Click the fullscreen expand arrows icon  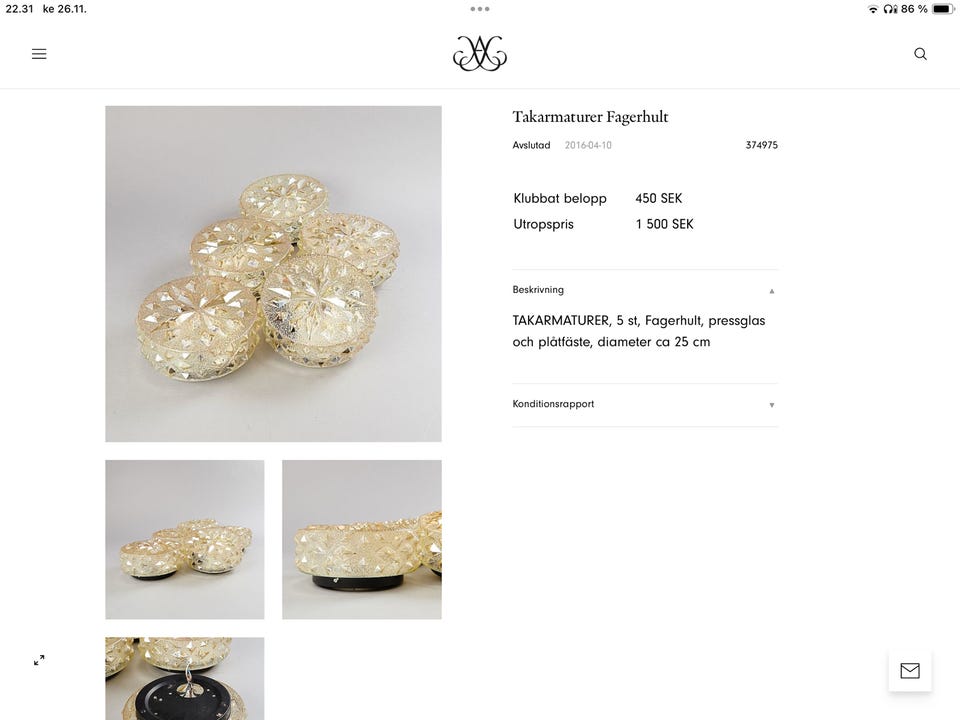(x=39, y=660)
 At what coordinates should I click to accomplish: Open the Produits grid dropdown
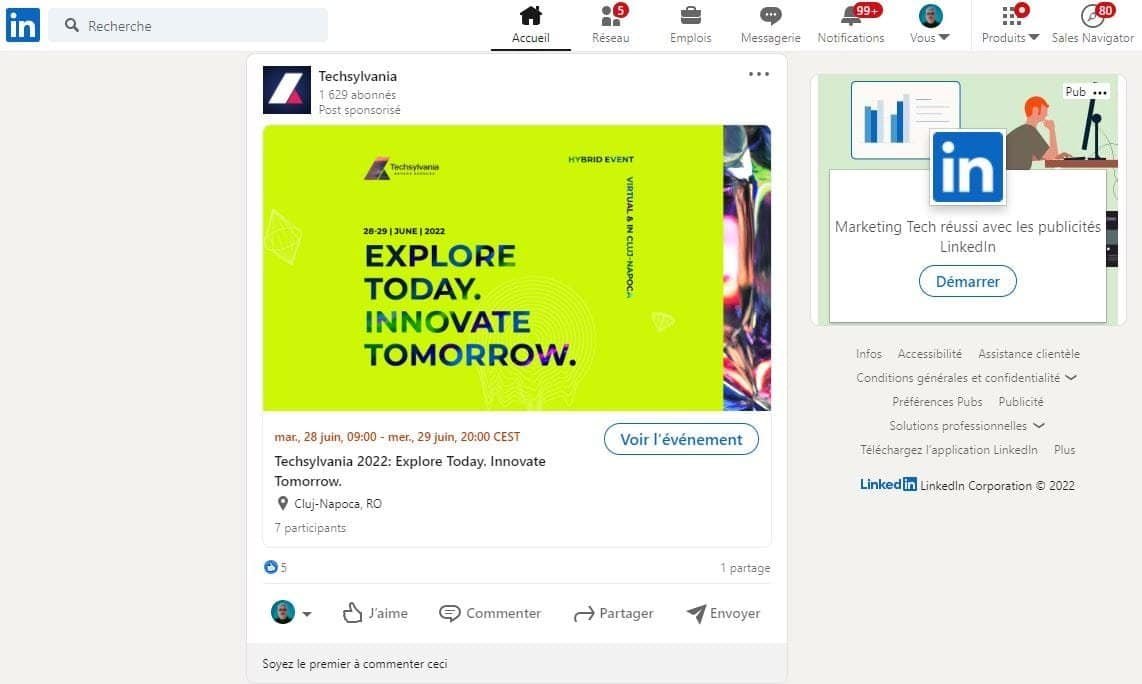[1010, 25]
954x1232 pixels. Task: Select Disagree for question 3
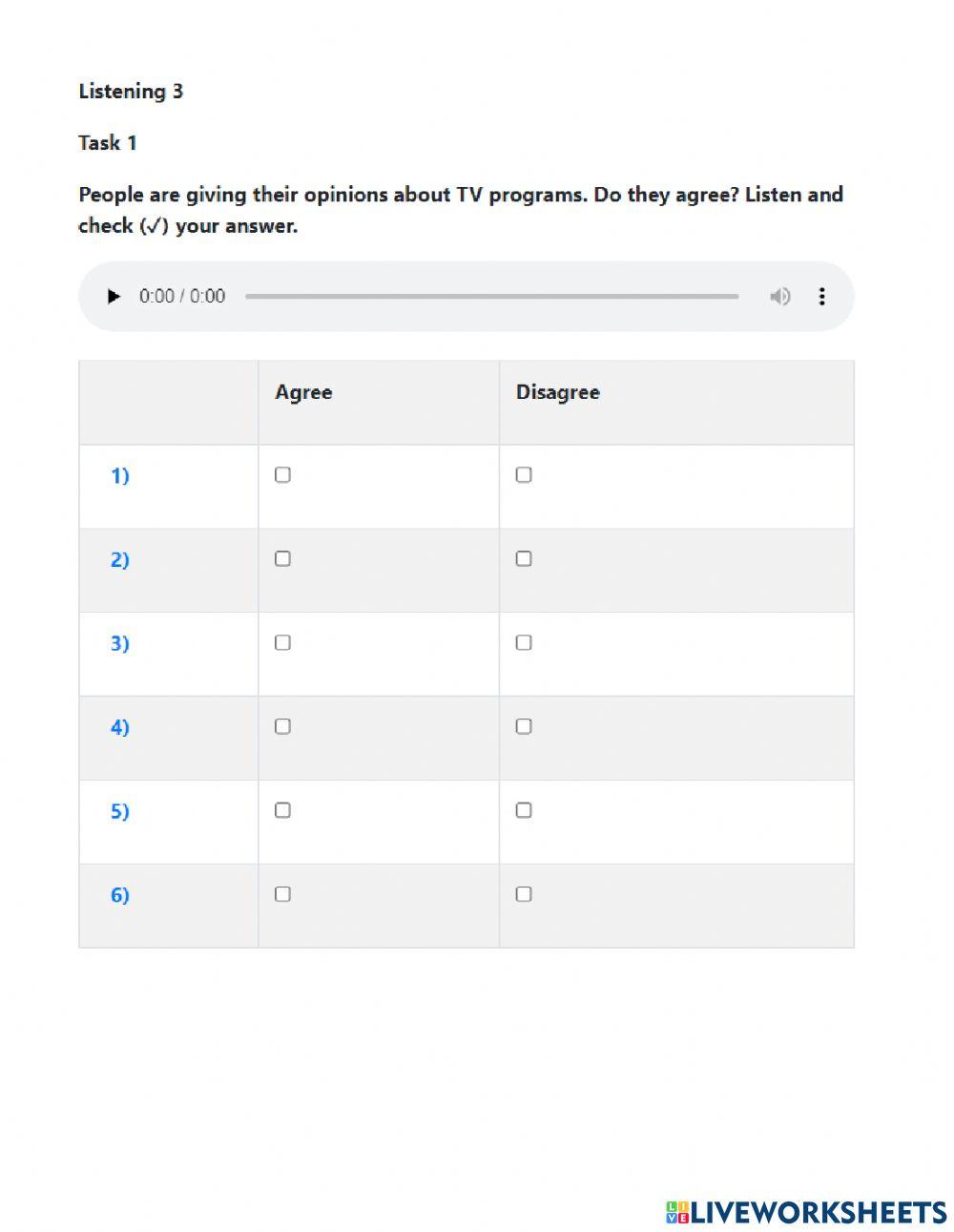pyautogui.click(x=524, y=643)
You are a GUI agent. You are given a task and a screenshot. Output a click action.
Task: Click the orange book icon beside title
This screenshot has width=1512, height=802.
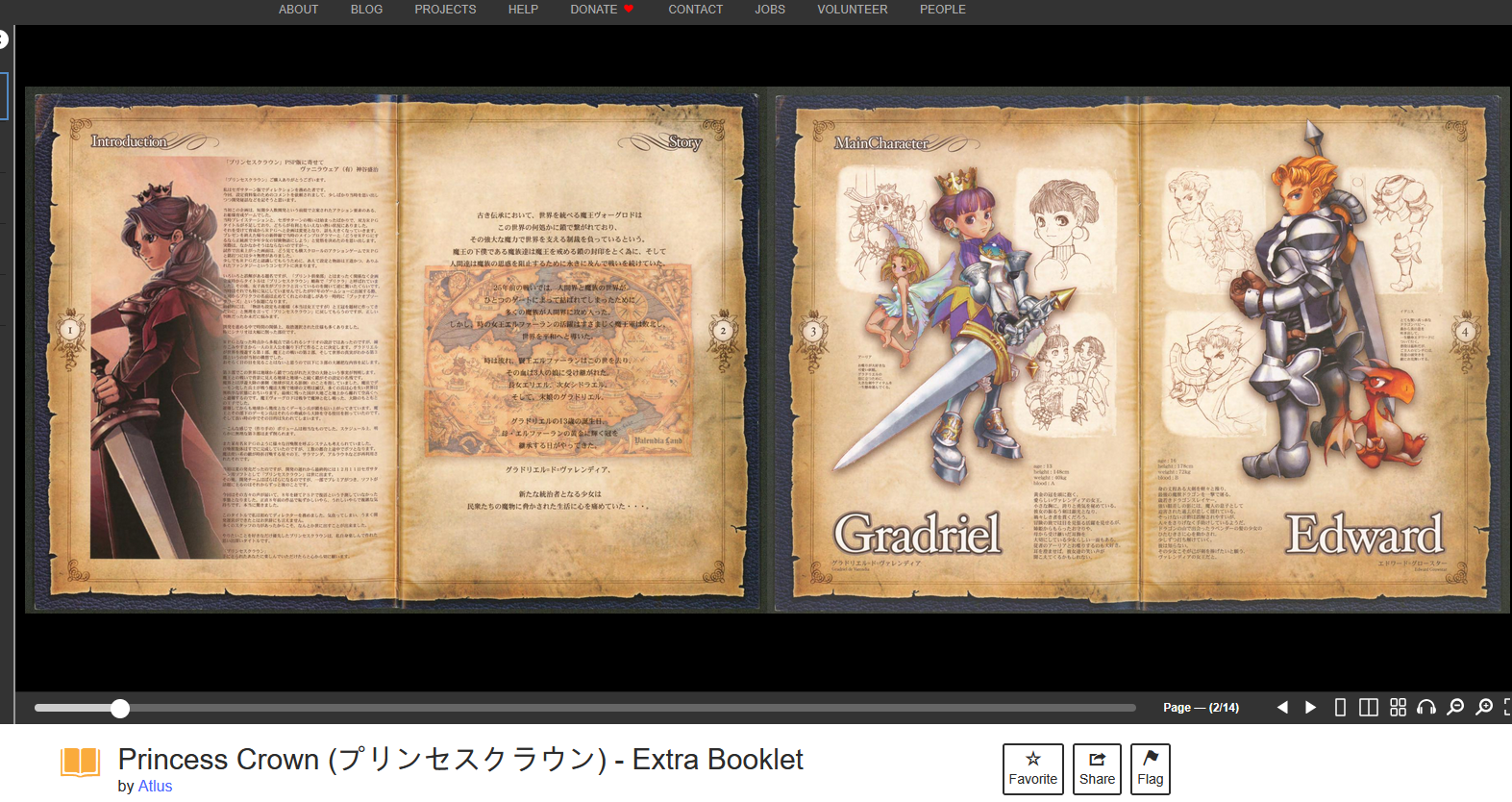pos(80,763)
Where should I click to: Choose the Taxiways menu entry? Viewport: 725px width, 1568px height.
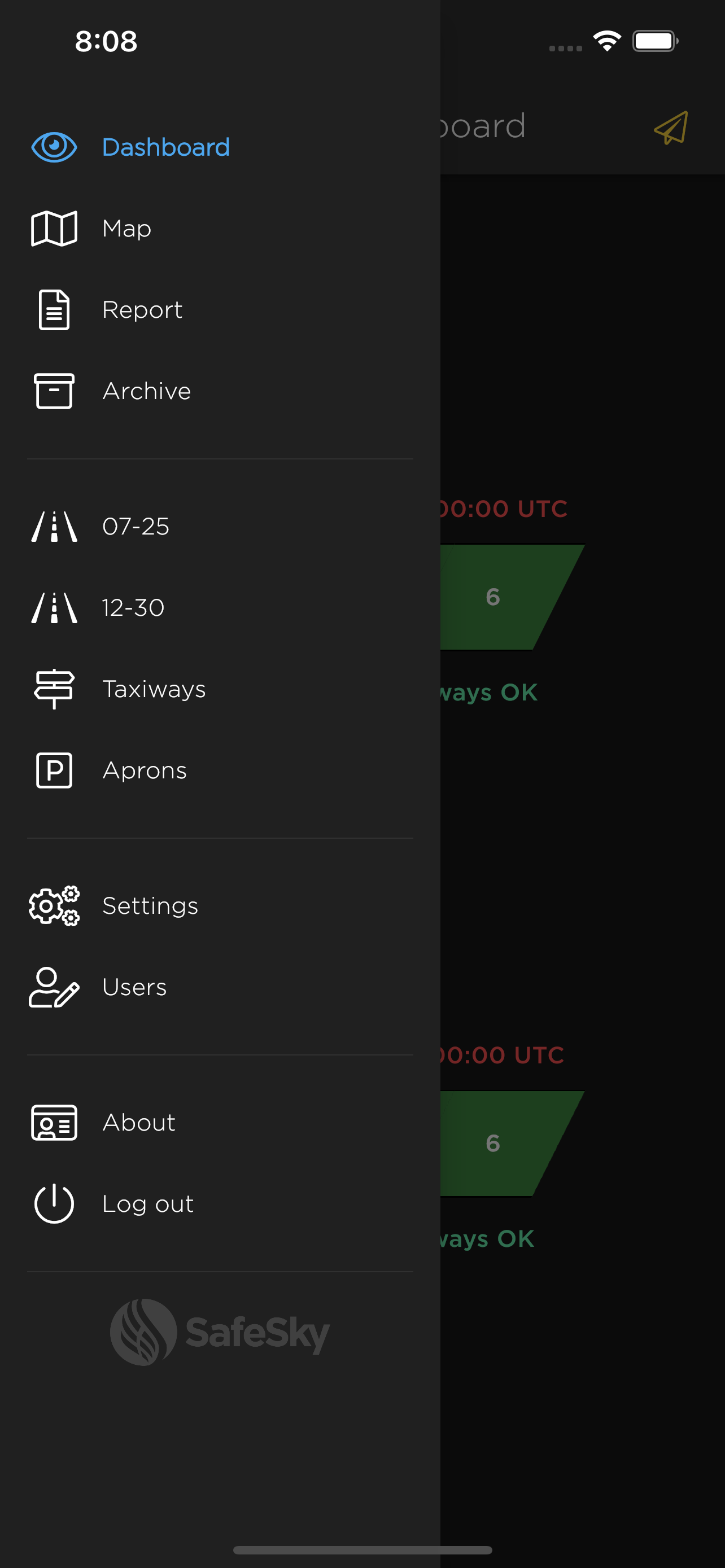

.....

Aim of the exercise: Starting with the line that contains "This screenshot has width=1512, height=802.", print every line through the end of the data exactly as written; omit all pictures and add nothing else.

Solution to this task:
This screenshot has width=1512, height=802.
pos(80,763)
Where should I click to: Choose the Taxiways menu entry? Viewport: 725px width, 1568px height.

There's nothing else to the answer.